_Problem details_.
Reproduce each line of the data below word for word, leaving out the pictures.

[Recorded data]
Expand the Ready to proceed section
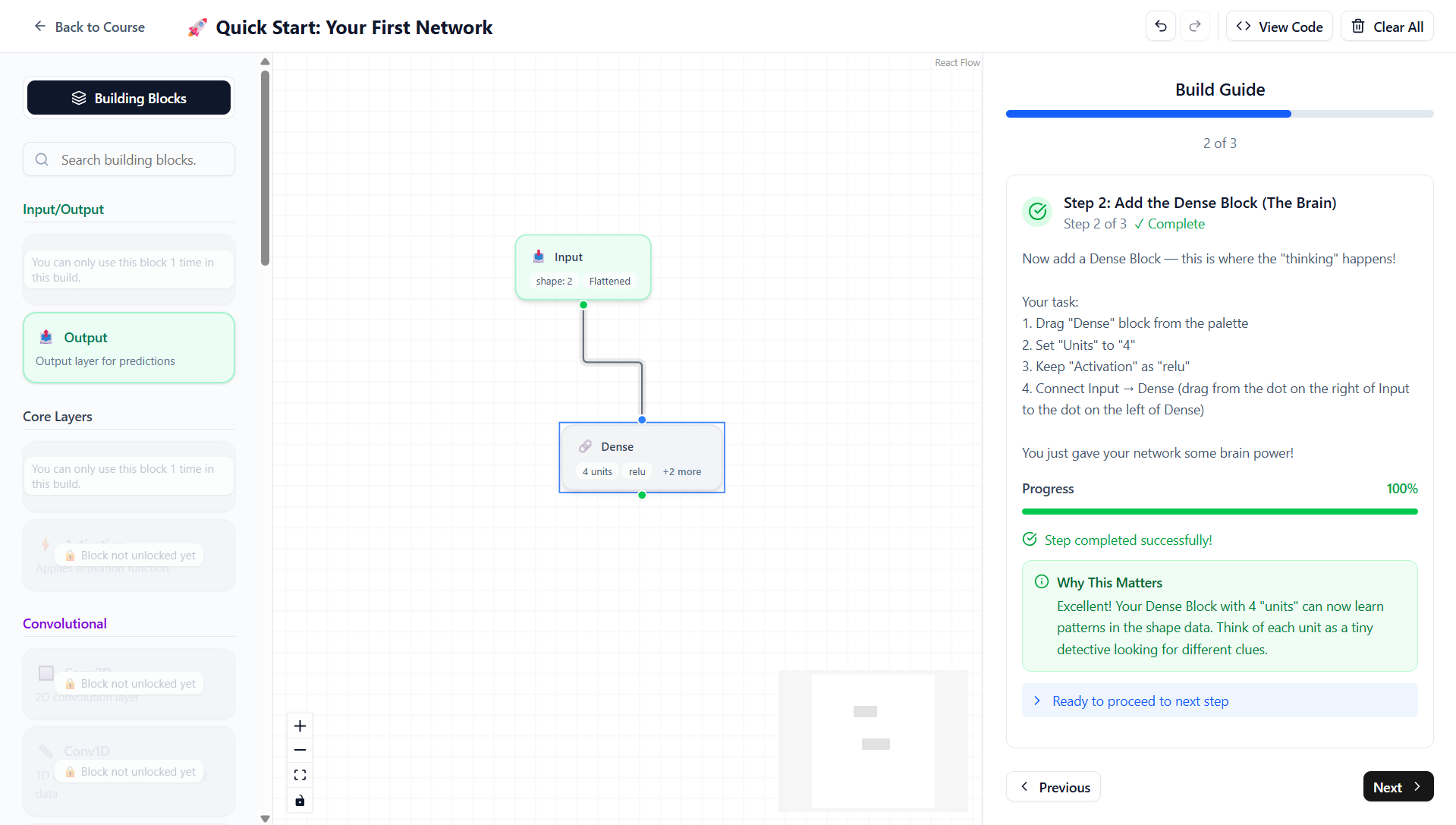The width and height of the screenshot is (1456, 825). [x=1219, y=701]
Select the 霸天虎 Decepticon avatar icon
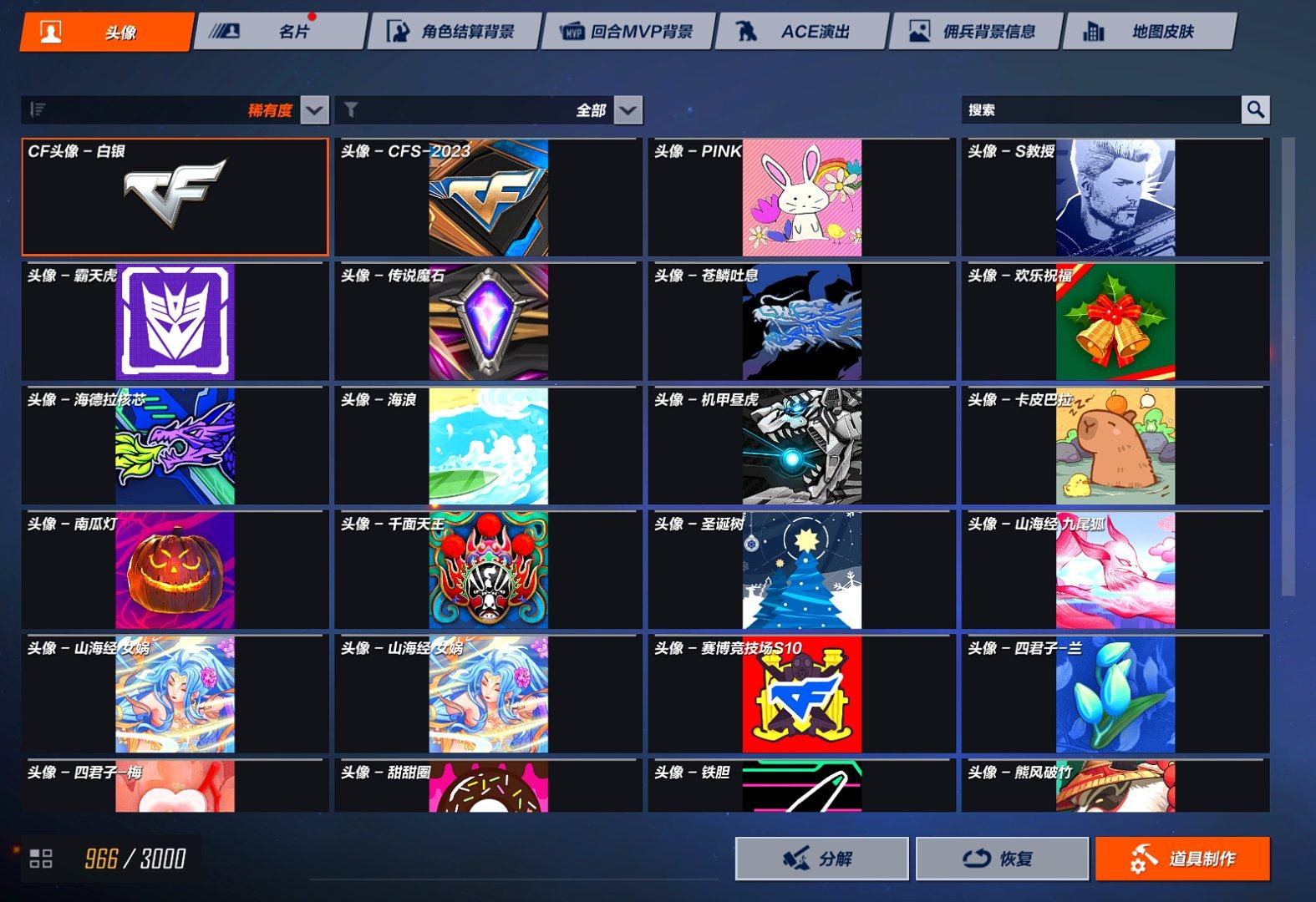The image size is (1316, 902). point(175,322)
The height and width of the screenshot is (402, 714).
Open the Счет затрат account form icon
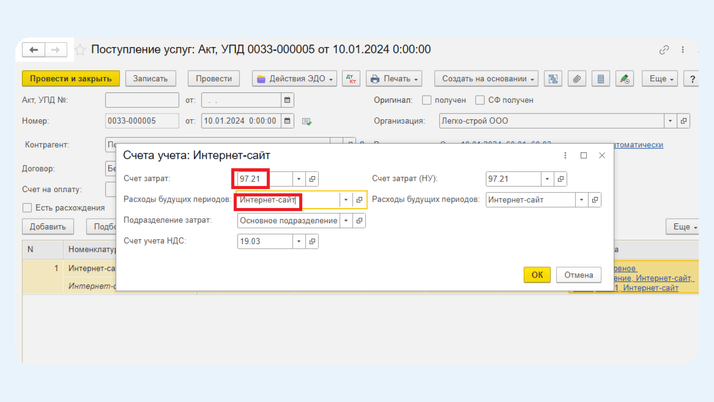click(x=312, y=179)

_Response_.
Expand the Ready to proceed section
The width and height of the screenshot is (1456, 825). [x=1219, y=701]
Select the 霸天虎 Decepticon avatar icon
The image size is (1316, 902). point(175,322)
The height and width of the screenshot is (402, 714).
Open the Счет затрат account form icon
click(x=312, y=179)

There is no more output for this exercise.